Abdoulie Gassama said the two neighbouring countries apparently share everything in common and with more cresting, more social integration in the context of Senegambian concept, there is a lot they can learn from each other for development.

He led some members of COPI in Sindian in Senegal’s Southern Cassamance Region of Binjona to The Gambia last week on a two day working visit. They met their Gambian counterparts Young People Without Borders (YPWB) in Siffoe where they discussed and outlined projects and activities in the framework of the partnership.

In 2015, YPWB and COPI entered into a partnership in the areas of cross-border development integration in environment, peace building, social and cultural integration with a two-year rotational leadership, calling themselves People Without Borders for Peace and Development.

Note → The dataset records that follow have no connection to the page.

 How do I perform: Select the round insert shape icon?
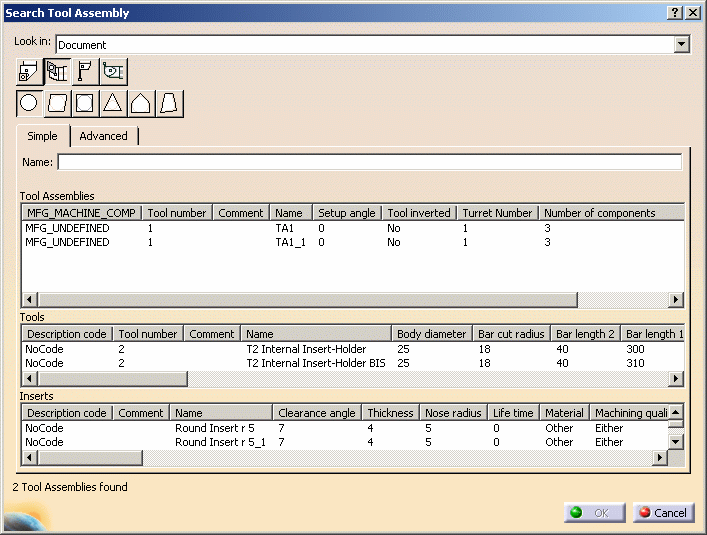click(29, 103)
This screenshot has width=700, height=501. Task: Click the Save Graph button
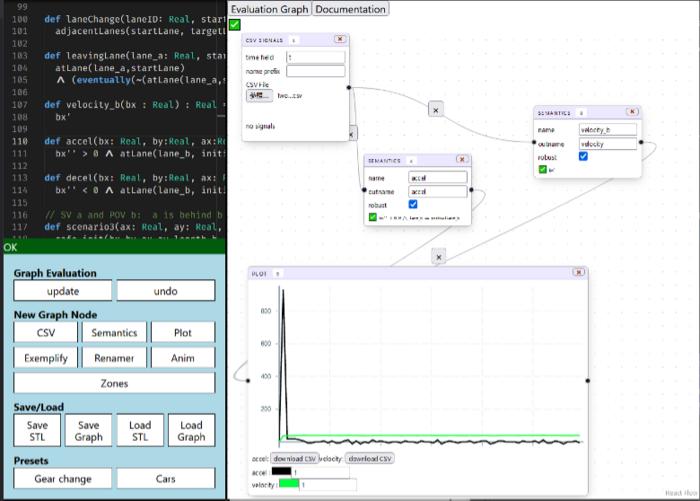point(88,431)
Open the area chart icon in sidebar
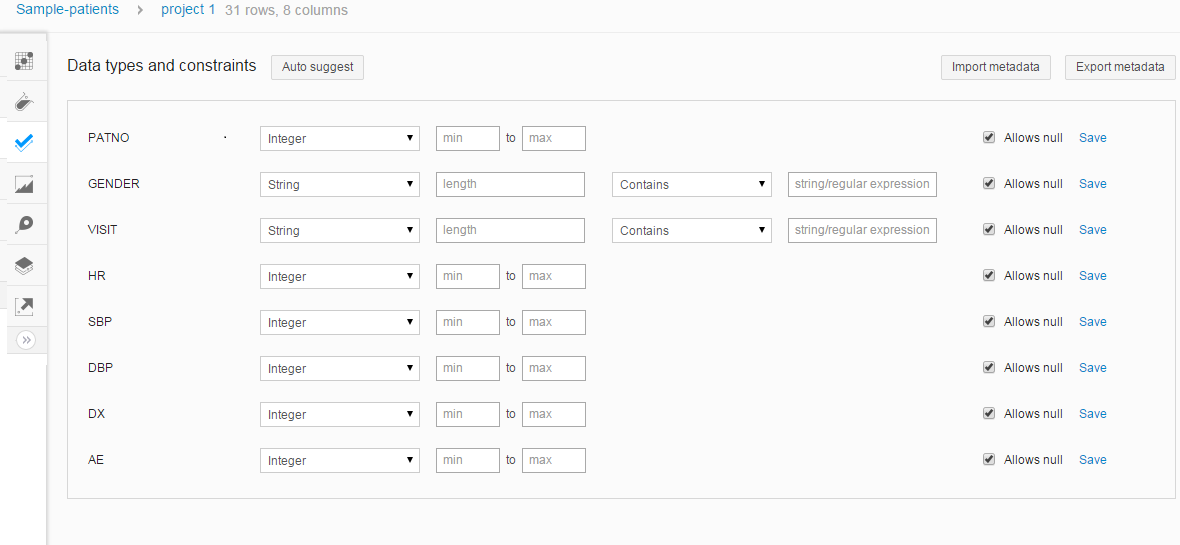Image resolution: width=1180 pixels, height=545 pixels. (x=24, y=183)
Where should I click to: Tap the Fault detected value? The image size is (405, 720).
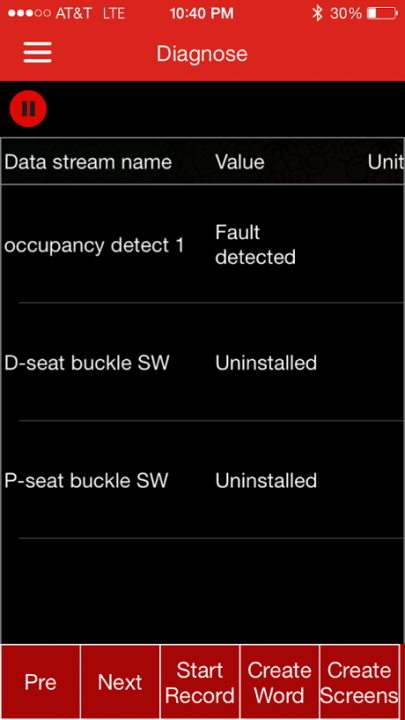click(255, 245)
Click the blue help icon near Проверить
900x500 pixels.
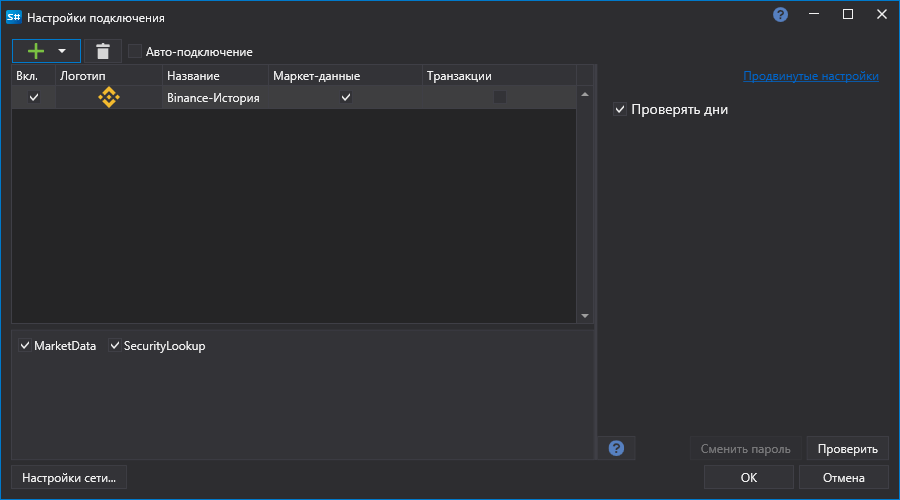click(x=616, y=448)
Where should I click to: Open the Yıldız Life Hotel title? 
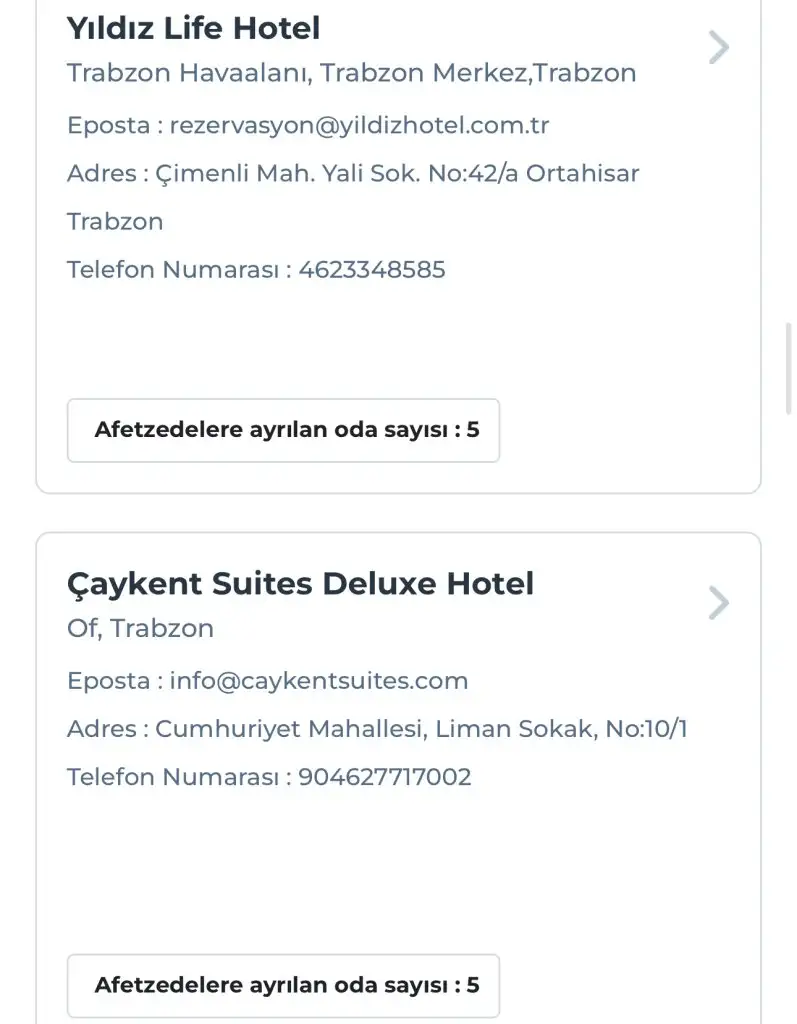tap(193, 28)
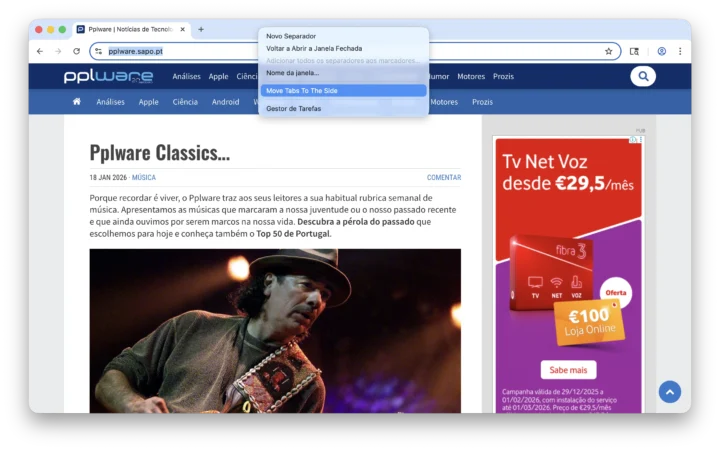
Task: Open the Chrome profile avatar icon
Action: 661,51
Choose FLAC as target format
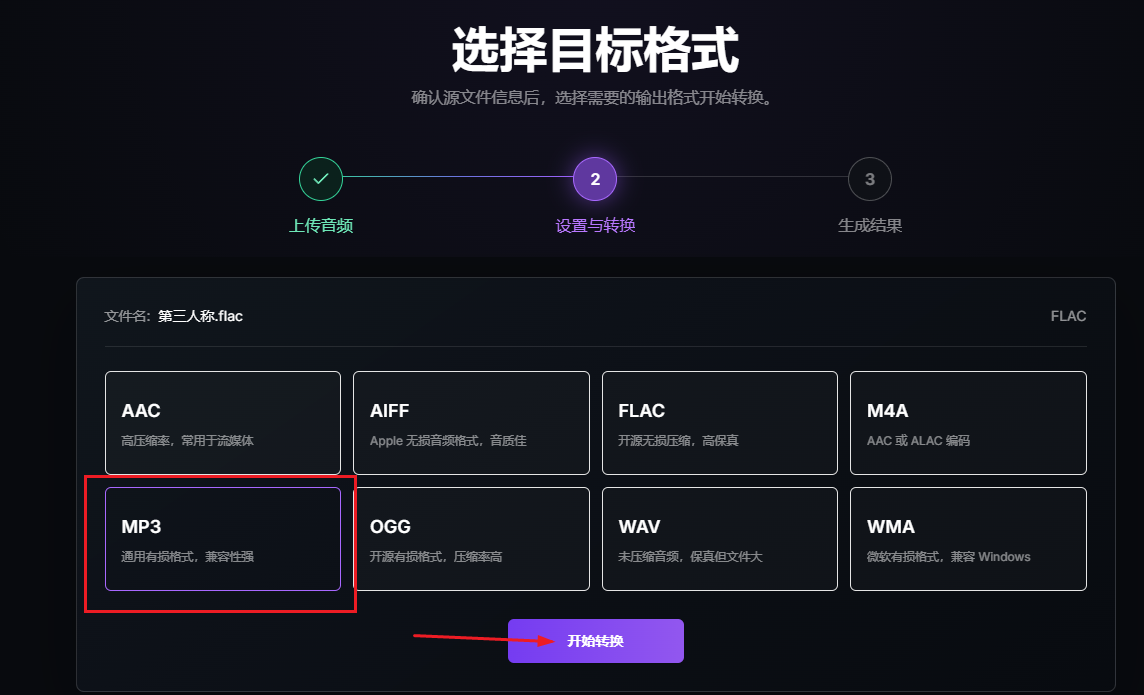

Mr. Gassama said their partnership with YPWB is based on real community development, saying they want to make the Senegambia concept a reality. “Gambia and Senegal are separated by colonial language but they share the rest of everything in common.”

He said the revitalisation of the Senegambian cultural heritage and development is their priority and social mobilisation is a concept they embrace to bring everyone onboard for social change. “Partnership is not an easy thing. You have to be truthful to each other for it to last,” he stressed.

According to him, through the partnership they have realised several changes including skills transfer, community development initiatives in education, environment and empowerment. “To bring change, we must first believe in ourselves. Our children need education and development.”

Kalifa Kanteh, president of YPWB and the current president of the partnership said their partners’ visit would avail them the opportunity to review their activities and outline new working strategies.

He said skills development is a key component of the partnership, saying they will maintain the commitment to provide basic and fundamental needs of students to enhance their education and motivate them to be focused.